3 Responses to “Article: The Absent Presence: Today’s Faculty”


  1. 1 Helga March 10, 2010 at 11:49 am

    Ummmm… I’m why this is framed as a discussion that applies only to contract staff. Regular research budget allocation for tenured staff in my area is currently $500 per annum, and that’s not guaranteed. More substantial conference travel funding is granted on a competitive basis, and requires elaborate applications. The pot of money is small and doesn’t go far. In certain years, it has been frozen altogether. Of course, contract staff are even more vulnerable to exclusion from research subsidy, but they’re not the only academic staff who are being turned into teaching pit ponies by choking off conference travel subsidies.

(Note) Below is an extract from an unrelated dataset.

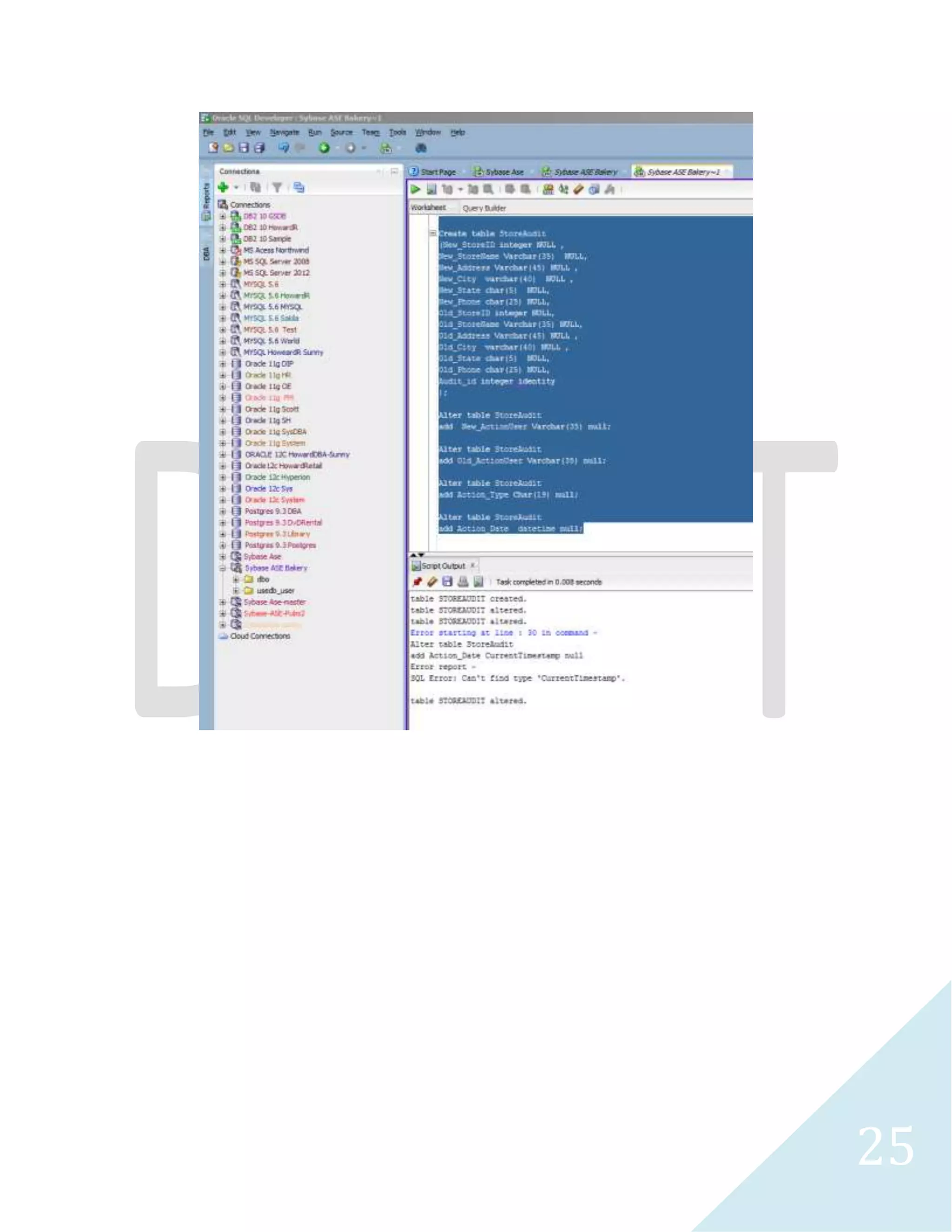The height and width of the screenshot is (1232, 952).
Task: Open the New Connection dropdown arrow
Action: pos(236,187)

  2. 2 ergadelaide March 10, 2010 at 12:47 pm

    We’ve just been having a discussion about this as well in my area. Funding for research varies from 0 to approximately $2,000 per annum (and only if it is an A-grade conference). Staff are also often responsibly for funding their post-docs and perhaps phd student travel as well.

    This seems to have got a lot worse over recent years in my area.

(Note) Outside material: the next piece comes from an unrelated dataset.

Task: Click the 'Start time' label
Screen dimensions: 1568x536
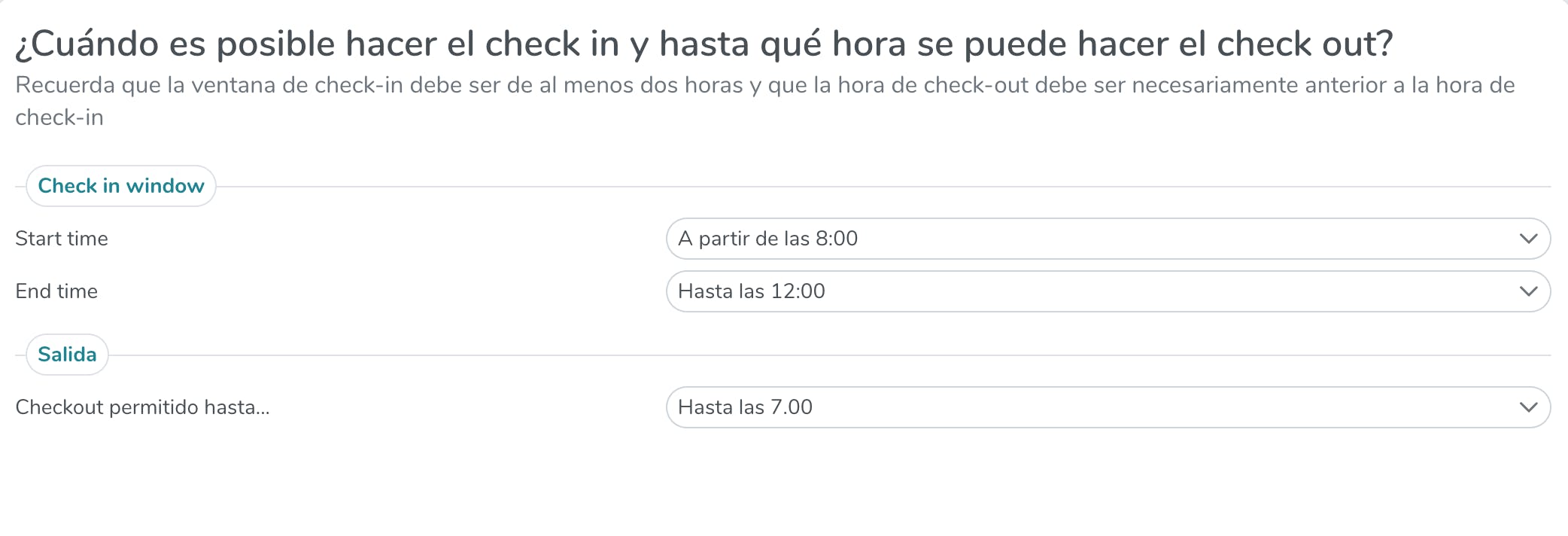Action: pyautogui.click(x=62, y=239)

    One area that I am concerned about that appears to hit contract staff more is access to SSP. I believe that you can only take SSP if the period of SSP fits into your current contract – which is fine if you are on a long-term contract, but if you are employed on a yearly basis, you have no chance. And therefore no chance to devote the time to making yourself more competitive (research-wise).

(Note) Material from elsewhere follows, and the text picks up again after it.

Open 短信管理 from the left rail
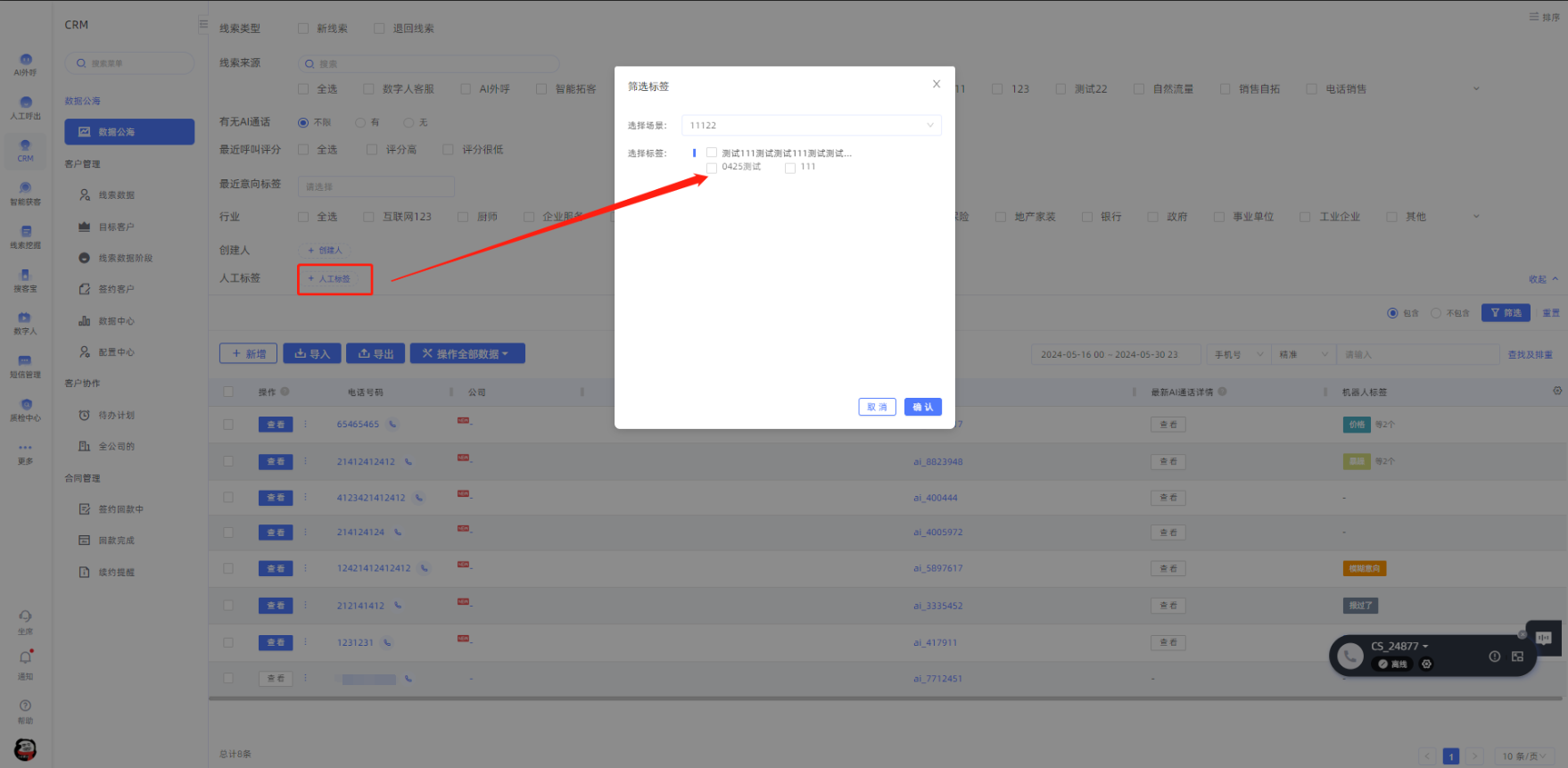 (x=25, y=366)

  3. 3 ergaminion March 10, 2010 at 2:37 pm

    That first link sounds…very familiar, yes. When you’re working as a sessional teacher or in other short-term roles rather than on a long-term academic/professional contract, it’s extremely hard to get any of the research that will make you competetive on the job market published – either in journals or at conferences. This is partly because in these jobs you don’t get any research time for your own projects built into your contract (which is fair enough, but dispiriting when selection committees start telling you they didn’t put you on the shortlist/won’t support your postdoc application because you don’t have enough publications on your CV) – but having to fund conference attendance etc from your own pocket if you’re being paid at sessional rates doesn’t help at all.

    I could afford to pay my own way to something local now, if I could get a paper written and accepted (I do need *some* sleep). I definitely couldn’t have afforded it when I was doing sessional teaching and fewer project-officer hours per week.